I pretty much agree with everything you said. To me however, there's a huge difference between not having things in a 50+ year franchise perfectly match up continuity-wise, and purposely changing things so much that your new stuff looks and feels nothing like the source material. At that point it's debatable whether your show is still part of the larger established universe, or it's its own thing. I think the problem arises when the producers of that new show still feel the need to use the old show as a crutch because they don't have enough faith that their show will be able to stand on its own, so they are afraid to go the 'reboot' route because they are worried that people won't watch it unless it's tied to the previous iteration. Ron Moore didn't seem to have that problem when he created nuBSG. JJ Abrams didn't seem to have that problem when he created the Kelvin Timeline (although there still was a connection to the prime universe with Spock & Nero, but that was peripheral to the larger story.)
I agree with this 100%
The arguments over this flows from the insistence of the producers, studio PR department, and some fans that it all fits together, when it's obvious it doesn't.

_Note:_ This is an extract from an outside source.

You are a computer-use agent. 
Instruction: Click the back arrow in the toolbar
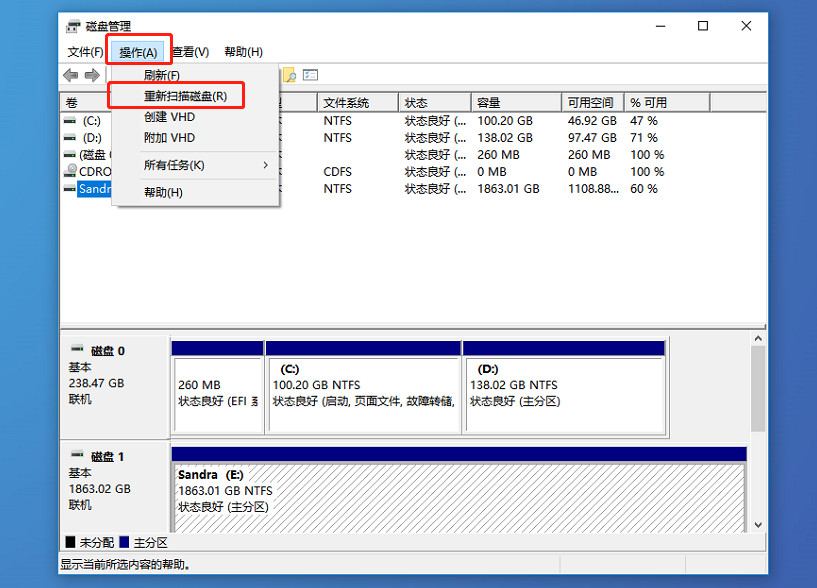tap(70, 76)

And it's ok if it doesn't!! If
Discovery,
Strange New Worlds, or any of the Paramount+ era shows just said they're their own thing, it would still be
Star Trek, it would still use the basic elements, and it would still base itself off the original and even the characters we all knew, but it would be so freeing for those shows. They would be able to go in any direction they liked and present their own visions, similar to the
Battlestar Galactica model, where Ron Moore's show was its own thing. It could exist and the original exists. And people accepted it.
Instead, we have these arguments that border on gaslighting where people want to argue to the ends of the Earth that it's all the same and all still fits, when SNW's Gorn isn't the TOS Gorn, and the new Canadian version of Khan can't be the same version of Khan that appears in TOS. It's different. And it would be so much better if everyone involved would just accept that, since when you want to argue it all fits together that invites people to judge it on how well it fits.
Probably because, most of the time, the reason someone says that is to invalidate a series that has a good number of fans, such as Lower Decks or Discovery. There's nothing inherently insulting about saying "Everything is included". There is something insulting about saying "The show you like isn't good enough to be part of everything else."
But it's not insulting to say that the old stuff that everyone knew and liked for decades isn't good enough to be acknowledged now, so that's why we gotta pretend the new version is how it always existed?